Stenen voor een ransuil
De eerste roman, die hij uitbracht was in 1971, was Stenen voor een ransuil. Doordat het onderwerp homoseksualiteit in een conformistische omgeving naar voren kwam in dit boek werd als snel duidelijk dat ’t Hart zich afzette tegen zijn christelijke opvoeding. Later schreef hij ook nog Wie god verlaat heeft niets te vrezen in 1997 en De bril van God in 2002, beide boeken bevestigen nogmaals zijn afkeur voor god en het christendom. Andere bekende werken uit de jaren 70 van ’t Hart waren Ik had een wapenbroeder uit 1973 en Een vlucht regenwulpen uit 1978. Beide romans werden veel verkocht en Een vlucht regenwulpen is in 1981 zelfs nog verfilmd.

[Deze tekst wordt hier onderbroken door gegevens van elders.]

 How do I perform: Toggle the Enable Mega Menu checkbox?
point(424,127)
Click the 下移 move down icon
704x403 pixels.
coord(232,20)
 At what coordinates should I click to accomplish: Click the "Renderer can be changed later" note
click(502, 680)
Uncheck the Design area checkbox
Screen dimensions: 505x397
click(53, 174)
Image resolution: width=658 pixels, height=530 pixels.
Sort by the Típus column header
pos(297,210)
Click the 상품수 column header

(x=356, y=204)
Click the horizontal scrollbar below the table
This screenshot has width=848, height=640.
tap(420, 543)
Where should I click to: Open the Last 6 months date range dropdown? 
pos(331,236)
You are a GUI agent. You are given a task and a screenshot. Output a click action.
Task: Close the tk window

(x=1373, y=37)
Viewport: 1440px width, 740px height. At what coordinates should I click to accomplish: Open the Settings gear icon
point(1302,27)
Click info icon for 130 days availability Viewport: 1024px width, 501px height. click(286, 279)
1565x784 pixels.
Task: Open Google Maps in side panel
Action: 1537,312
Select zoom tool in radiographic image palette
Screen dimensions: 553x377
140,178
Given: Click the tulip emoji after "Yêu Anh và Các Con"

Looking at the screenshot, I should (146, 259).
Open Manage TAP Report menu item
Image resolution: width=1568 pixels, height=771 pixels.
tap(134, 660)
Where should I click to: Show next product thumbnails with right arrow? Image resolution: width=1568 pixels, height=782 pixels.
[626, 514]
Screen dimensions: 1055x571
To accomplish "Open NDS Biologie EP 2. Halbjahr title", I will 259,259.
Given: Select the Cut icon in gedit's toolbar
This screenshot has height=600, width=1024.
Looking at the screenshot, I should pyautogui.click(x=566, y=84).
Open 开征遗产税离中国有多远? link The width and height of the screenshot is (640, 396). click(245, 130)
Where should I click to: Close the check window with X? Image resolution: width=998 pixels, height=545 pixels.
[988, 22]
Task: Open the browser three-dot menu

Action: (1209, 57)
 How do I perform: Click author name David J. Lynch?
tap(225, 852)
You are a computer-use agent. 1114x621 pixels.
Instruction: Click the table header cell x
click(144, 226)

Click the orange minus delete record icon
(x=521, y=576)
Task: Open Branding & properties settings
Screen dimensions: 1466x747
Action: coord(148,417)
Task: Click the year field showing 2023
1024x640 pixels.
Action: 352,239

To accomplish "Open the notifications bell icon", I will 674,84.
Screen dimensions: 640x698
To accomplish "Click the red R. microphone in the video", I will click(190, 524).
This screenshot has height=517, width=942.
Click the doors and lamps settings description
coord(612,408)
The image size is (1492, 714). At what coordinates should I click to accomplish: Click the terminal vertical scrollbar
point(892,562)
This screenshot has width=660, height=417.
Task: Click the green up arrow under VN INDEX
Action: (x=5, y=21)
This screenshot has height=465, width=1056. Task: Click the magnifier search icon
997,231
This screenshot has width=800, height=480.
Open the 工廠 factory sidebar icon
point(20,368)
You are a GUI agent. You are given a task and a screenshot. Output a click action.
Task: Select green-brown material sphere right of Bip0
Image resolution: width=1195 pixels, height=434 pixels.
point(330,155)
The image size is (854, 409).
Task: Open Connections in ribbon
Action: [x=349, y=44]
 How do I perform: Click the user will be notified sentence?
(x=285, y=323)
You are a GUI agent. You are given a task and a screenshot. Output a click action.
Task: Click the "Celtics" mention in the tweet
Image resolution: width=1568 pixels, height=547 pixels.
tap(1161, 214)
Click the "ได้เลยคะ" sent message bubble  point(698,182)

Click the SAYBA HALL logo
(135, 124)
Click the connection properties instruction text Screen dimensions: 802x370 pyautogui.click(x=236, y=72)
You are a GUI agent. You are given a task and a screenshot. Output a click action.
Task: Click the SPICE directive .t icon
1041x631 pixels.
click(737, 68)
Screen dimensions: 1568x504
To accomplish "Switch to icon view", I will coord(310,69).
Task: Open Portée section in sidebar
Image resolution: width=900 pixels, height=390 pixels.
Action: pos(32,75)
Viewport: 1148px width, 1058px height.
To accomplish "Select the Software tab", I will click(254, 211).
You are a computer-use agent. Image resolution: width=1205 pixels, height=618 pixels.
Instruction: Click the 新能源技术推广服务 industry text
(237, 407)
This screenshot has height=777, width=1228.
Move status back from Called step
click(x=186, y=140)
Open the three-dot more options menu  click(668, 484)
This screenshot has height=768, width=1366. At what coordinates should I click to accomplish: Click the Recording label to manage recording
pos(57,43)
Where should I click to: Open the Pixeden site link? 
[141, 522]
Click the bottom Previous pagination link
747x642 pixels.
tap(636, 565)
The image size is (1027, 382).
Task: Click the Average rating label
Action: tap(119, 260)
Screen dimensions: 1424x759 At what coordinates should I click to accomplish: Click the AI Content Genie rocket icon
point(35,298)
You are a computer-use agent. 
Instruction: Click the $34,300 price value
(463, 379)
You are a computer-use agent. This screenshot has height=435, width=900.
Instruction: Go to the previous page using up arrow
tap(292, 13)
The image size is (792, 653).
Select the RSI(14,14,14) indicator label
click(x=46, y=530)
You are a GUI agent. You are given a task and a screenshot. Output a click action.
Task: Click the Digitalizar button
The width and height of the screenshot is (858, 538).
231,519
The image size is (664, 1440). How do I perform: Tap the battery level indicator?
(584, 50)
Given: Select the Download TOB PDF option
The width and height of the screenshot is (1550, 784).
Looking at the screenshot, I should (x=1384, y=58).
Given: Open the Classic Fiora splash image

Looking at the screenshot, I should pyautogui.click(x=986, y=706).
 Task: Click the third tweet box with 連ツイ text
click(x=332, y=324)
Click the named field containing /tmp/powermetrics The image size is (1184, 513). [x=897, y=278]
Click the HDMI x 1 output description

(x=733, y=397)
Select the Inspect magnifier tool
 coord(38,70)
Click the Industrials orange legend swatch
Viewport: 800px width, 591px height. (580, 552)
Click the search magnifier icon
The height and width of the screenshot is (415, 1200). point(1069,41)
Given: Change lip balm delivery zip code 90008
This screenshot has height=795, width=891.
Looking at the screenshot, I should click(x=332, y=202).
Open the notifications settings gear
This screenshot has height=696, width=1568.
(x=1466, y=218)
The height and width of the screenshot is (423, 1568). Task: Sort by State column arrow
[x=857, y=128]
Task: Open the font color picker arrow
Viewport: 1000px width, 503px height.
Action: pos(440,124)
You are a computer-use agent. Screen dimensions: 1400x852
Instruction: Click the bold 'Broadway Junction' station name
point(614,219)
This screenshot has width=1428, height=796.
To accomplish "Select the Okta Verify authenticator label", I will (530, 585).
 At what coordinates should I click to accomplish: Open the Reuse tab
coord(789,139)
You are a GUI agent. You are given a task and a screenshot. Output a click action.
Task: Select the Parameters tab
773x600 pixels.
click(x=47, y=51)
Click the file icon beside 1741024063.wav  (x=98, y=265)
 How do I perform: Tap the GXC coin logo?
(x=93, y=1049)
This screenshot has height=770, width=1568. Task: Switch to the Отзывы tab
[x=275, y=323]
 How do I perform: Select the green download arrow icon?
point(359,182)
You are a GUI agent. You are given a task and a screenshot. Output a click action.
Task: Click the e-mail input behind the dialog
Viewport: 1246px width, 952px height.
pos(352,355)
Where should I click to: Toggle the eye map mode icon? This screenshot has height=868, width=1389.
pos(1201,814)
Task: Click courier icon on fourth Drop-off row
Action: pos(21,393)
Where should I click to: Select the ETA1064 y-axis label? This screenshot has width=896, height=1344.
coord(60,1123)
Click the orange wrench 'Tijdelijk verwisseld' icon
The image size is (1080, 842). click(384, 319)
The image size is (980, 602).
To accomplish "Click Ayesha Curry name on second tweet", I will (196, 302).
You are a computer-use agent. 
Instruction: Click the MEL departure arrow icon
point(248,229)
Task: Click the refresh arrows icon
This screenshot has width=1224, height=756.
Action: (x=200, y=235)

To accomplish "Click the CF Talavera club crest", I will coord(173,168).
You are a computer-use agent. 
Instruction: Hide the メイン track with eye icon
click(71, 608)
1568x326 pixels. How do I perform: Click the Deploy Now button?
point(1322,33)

Het woeden der gehele wereld
Een vlucht regenwulpen was niet de enige roman die verfilmd werd. Ook Het woeden der gehele wereld (1993) werd in 2006 verfilmd. Deze film won in 2006 nog wel drie prijzen bij de Gouden Uien, namelijk voor de slechtste film, slechtste regisseur en nodeloos Nederlands naakt. Later had ’t Hart laten weten dat hij weinig herkende van zijn eigen roman in de film. Een vlucht regenwulpen deed het gelukkig beter en kreeg zelfs een internationale titel genaamd A Flight of Rainbirds. Dit waren niet de enige momenten dat ’t Hart op het beeldscherm te zien was. In 2014 had hij namelijk een eigen televisieserie die te zien was bij de publieke omroep genaamd Maartens moestuin, waarin hij van alles vertelde over zijn moestuin.
Het vrome volk
Gelukkig kreeg ’t Hart niet alleen negatieve prijzen. Zo won hij in 1975 ook de Multatuliprijs voor bevordering van de scheppende kunst voor zijn roman Het vrome volk uit 1974. Ook kreeg hij de Gouden Strop in 1994 voor zijn roman Het woeden der gehele wereld (1993). Ook werd ’t Hart benoemd tot Ridder in de Orde van de Nederlandse Leeuw in 2003 en ereburger van Maassluis. Daarnaast kreeg hij ook nog de Ina Dammanprijs voor zijn aantoonbare bijdrage voor het in stand houden van de kennis van het werk van Simon Vestdijk. Dit was voor zijn essay over Simon Vestdijk in publieke optredens.